Set down all of the data exactly as it appears.

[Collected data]

○ ○ ○

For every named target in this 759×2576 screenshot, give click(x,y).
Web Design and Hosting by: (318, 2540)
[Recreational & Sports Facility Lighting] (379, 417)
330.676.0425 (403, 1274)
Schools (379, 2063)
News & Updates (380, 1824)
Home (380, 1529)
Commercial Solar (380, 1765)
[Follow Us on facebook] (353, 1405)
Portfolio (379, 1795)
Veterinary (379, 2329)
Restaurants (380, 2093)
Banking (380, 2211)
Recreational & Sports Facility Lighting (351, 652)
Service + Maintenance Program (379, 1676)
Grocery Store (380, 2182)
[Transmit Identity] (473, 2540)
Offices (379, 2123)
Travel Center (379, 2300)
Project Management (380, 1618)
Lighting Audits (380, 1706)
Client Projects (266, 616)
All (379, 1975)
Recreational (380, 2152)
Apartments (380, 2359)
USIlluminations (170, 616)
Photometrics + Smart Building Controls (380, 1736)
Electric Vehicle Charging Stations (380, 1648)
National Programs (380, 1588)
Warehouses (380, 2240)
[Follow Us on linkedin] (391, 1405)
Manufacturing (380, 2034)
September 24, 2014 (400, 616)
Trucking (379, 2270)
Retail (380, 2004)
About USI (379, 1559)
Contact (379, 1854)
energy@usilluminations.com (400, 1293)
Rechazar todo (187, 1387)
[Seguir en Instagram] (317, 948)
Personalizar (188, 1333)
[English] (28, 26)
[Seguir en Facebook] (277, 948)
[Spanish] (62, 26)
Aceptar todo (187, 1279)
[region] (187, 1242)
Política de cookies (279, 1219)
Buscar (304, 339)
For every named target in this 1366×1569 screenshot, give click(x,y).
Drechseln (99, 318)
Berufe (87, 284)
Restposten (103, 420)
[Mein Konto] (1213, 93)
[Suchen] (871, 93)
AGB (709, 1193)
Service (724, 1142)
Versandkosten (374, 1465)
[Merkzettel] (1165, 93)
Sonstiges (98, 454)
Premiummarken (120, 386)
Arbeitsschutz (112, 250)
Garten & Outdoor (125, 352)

○ ○ ○

[SOLUTION FOR THIS EXERCISE]:
For every named target in this 759×2576 screenshot, give click(x,y).
Web Design and Hosting by: (318, 2540)
[Recreational & Sports Facility Lighting] (379, 417)
330.676.0425 (403, 1274)
Schools (379, 2063)
News & Updates (380, 1824)
Home (380, 1529)
Commercial Solar (380, 1765)
[Follow Us on facebook] (353, 1405)
Portfolio (379, 1795)
Veterinary (379, 2329)
Restaurants (380, 2093)
Banking (380, 2211)
Recreational & Sports Facility Lighting (351, 652)
Service + Maintenance Program (379, 1676)
Grocery Store (380, 2182)
[Transmit Identity] (473, 2540)
Offices (379, 2123)
Travel Center (379, 2300)
Project Management (380, 1618)
Lighting Audits (380, 1706)
Client Projects (266, 616)
All (379, 1975)
Recreational (380, 2152)
Apartments (380, 2359)
USIlluminations (170, 616)
Photometrics + Smart Building Controls (380, 1736)
Electric Vehicle Charging Stations (380, 1648)
National Programs (380, 1588)
Warehouses (380, 2240)
[Follow Us on linkedin] (391, 1405)
Manufacturing (380, 2034)
September 24, 2014 (400, 616)
Trucking (379, 2270)
Retail (380, 2004)
About USI (379, 1559)
Contact (379, 1854)
energy@usilluminations.com (400, 1293)
Rechazar todo (187, 1387)
[Seguir en Instagram] (317, 948)
Personalizar (188, 1333)
[English] (28, 26)
[Seguir en Facebook] (277, 948)
[Spanish] (62, 26)
Aceptar todo (187, 1279)
[region] (187, 1242)
Política de cookies (279, 1219)
Buscar (304, 339)
For every named target in this 1366×1569 screenshot, give click(x,y).
Drechseln (99, 318)
Berufe (87, 284)
Restposten (103, 420)
[Mein Konto] (1213, 93)
[Suchen] (871, 93)
AGB (709, 1193)
Service (724, 1142)
Versandkosten (374, 1465)
[Merkzettel] (1165, 93)
Sonstiges (98, 454)
Premiummarken (120, 386)
Arbeitsschutz (112, 250)
Garten & Outdoor (125, 352)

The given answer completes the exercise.